====== MATERIAL FOR THE TASK ======

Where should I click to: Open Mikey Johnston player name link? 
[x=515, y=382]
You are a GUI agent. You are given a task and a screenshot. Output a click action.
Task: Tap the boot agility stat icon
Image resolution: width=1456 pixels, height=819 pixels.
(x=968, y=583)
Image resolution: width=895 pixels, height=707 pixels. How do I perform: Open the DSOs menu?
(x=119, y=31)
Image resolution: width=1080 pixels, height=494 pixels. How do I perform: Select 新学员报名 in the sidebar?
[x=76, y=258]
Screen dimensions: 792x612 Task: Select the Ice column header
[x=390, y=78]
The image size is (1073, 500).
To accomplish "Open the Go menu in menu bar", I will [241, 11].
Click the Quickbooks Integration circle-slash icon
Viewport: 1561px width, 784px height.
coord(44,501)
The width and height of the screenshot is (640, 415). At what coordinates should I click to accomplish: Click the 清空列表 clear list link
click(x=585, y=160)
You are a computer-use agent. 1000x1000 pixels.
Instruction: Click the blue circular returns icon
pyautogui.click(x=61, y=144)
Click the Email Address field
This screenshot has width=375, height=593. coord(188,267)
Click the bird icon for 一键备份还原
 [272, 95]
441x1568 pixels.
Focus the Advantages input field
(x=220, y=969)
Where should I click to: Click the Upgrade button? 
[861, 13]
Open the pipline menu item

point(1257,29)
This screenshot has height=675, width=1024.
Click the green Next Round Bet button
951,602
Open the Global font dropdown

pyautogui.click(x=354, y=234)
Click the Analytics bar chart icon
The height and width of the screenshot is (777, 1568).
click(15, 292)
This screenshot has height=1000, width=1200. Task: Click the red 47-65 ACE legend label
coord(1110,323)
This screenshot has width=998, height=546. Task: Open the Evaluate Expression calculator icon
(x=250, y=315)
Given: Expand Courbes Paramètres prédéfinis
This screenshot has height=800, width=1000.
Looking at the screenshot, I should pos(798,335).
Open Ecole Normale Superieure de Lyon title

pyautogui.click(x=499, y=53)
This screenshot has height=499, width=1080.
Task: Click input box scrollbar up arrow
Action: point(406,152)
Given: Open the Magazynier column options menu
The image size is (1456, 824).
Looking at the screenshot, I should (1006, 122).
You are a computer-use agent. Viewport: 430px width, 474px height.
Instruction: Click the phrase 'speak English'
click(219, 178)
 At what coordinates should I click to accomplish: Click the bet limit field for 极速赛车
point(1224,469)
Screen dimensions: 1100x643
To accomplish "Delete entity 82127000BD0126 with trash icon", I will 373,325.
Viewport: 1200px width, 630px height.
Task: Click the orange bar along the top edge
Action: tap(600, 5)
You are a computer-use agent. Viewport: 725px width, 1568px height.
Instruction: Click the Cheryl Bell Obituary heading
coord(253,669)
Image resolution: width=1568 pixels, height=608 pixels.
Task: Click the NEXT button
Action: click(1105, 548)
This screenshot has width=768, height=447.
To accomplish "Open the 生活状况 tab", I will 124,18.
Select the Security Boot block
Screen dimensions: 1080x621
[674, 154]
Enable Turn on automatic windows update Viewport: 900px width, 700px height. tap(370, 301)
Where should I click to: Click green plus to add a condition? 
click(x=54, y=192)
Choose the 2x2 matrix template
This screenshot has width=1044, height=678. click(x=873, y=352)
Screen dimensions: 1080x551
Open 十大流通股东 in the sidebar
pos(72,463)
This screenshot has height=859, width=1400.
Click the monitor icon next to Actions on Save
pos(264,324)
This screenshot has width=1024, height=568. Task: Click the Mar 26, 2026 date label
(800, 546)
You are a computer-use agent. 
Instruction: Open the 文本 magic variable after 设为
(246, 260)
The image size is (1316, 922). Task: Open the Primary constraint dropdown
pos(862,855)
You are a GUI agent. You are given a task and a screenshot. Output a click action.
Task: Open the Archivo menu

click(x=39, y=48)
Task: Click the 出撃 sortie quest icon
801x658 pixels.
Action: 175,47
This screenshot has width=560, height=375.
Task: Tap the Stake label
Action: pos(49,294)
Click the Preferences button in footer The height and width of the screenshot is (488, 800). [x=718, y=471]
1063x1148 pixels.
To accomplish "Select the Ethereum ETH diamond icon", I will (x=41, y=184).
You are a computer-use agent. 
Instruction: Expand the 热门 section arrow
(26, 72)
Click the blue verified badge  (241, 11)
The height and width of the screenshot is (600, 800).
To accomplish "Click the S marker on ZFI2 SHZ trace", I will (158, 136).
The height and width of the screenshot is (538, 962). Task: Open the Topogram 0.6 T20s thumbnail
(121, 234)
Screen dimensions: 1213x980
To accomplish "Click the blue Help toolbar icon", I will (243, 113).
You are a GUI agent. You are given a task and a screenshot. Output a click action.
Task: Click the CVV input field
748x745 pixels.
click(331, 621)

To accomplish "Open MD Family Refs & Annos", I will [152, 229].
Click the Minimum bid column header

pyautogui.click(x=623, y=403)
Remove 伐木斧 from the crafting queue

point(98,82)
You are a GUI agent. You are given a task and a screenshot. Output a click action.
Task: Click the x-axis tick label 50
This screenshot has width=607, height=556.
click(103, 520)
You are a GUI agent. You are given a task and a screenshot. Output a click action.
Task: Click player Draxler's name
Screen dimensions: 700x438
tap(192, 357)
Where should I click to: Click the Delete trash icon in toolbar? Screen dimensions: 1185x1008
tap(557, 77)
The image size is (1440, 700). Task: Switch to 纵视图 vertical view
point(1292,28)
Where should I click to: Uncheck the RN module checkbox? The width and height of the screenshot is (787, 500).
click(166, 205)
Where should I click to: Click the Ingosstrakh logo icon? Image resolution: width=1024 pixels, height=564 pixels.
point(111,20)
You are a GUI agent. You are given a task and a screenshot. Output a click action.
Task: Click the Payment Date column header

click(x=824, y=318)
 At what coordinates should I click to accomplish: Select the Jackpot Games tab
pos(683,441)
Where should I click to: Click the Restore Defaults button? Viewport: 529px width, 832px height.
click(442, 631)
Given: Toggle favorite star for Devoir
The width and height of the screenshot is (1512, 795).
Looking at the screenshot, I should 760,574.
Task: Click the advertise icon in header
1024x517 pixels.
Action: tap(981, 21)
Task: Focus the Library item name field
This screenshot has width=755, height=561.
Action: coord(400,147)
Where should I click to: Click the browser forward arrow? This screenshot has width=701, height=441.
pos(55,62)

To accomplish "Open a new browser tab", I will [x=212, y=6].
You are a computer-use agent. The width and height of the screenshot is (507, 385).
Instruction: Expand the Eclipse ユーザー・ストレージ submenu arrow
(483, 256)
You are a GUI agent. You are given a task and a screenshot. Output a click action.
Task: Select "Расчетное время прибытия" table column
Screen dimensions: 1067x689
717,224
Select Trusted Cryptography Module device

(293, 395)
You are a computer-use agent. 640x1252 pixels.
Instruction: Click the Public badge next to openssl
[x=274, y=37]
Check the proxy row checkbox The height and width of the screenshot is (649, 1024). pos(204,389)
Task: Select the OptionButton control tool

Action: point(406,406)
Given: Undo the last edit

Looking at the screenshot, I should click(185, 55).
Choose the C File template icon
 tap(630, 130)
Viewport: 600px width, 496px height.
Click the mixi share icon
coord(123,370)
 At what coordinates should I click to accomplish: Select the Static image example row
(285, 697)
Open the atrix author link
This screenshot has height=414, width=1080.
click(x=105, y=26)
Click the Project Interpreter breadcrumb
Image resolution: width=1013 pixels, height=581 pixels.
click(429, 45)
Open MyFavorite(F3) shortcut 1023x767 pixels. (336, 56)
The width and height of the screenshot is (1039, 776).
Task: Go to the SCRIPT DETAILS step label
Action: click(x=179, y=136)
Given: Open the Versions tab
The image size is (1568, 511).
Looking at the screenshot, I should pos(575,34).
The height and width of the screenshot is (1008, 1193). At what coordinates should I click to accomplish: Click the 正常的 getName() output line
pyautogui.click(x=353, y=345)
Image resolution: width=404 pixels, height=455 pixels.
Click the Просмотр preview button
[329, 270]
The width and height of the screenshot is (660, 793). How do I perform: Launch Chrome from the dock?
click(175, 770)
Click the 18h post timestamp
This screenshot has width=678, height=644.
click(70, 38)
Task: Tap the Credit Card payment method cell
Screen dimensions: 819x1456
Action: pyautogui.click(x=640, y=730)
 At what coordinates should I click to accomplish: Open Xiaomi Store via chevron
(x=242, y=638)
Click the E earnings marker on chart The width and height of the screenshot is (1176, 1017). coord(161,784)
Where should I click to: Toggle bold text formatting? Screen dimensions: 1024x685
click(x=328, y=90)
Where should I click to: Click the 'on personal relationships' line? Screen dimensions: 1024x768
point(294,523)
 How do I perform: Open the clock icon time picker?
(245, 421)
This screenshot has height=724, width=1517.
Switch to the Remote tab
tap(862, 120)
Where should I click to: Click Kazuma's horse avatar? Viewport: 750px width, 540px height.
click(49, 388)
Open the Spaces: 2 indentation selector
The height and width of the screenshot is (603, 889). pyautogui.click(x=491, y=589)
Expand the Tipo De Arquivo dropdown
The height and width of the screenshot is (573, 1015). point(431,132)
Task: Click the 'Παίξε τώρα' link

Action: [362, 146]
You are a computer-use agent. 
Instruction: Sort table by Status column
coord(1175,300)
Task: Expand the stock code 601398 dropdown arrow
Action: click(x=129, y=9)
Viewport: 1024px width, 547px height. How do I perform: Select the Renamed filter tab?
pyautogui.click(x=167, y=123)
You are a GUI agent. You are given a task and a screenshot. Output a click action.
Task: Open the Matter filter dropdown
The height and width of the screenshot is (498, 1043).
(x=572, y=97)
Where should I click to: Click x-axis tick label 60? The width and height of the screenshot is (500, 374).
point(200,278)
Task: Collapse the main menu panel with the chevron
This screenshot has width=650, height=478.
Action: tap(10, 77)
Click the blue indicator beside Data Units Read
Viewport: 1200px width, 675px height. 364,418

======

TASK TO COMPLETE: From the entries above, write out only the lines starting at the line that holds "You are a computer-use agent. 640x1252" and ending at the line that holds "Click the Project Interpreter breadcrumb", keeping both and matching them exactly.

ANSWER BOX:
You are a computer-use agent. 640x1252 pixels.
Instruction: Click the Public badge next to openssl
[x=274, y=37]
Check the proxy row checkbox The height and width of the screenshot is (649, 1024). pos(204,389)
Task: Select the OptionButton control tool

Action: point(406,406)
Given: Undo the last edit

Looking at the screenshot, I should click(185, 55).
Choose the C File template icon
 tap(630, 130)
Viewport: 600px width, 496px height.
Click the mixi share icon
coord(123,370)
 At what coordinates should I click to accomplish: Select the Static image example row
(285, 697)
Open the atrix author link
This screenshot has height=414, width=1080.
click(x=105, y=26)
Click the Project Interpreter breadcrumb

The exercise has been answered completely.